* Records for the exercise
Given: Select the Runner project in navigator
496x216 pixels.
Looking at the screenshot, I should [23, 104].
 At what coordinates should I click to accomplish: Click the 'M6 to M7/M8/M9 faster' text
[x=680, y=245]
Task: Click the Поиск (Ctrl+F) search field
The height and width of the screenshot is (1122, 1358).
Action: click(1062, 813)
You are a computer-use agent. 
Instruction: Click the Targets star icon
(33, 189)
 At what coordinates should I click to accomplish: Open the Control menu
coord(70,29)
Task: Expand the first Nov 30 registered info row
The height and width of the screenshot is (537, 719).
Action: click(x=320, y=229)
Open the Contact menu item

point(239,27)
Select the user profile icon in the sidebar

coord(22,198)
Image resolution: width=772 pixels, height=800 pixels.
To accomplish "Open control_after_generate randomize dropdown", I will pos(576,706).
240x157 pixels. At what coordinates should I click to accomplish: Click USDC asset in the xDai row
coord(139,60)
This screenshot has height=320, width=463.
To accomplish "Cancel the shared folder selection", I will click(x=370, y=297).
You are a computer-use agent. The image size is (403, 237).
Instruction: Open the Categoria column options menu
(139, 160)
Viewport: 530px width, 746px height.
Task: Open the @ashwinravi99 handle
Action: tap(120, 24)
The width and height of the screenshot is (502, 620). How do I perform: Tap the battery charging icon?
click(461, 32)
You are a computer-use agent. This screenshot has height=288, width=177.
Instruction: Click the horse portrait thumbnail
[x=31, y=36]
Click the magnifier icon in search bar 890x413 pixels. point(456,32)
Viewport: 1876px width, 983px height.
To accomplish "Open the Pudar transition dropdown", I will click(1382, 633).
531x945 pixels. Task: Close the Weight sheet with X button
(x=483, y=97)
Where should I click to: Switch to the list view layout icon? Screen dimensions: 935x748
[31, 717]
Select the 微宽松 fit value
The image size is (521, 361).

* What needs to be done
Report how many lines of the data hold the string "This"; give only the number.

* The completed task
2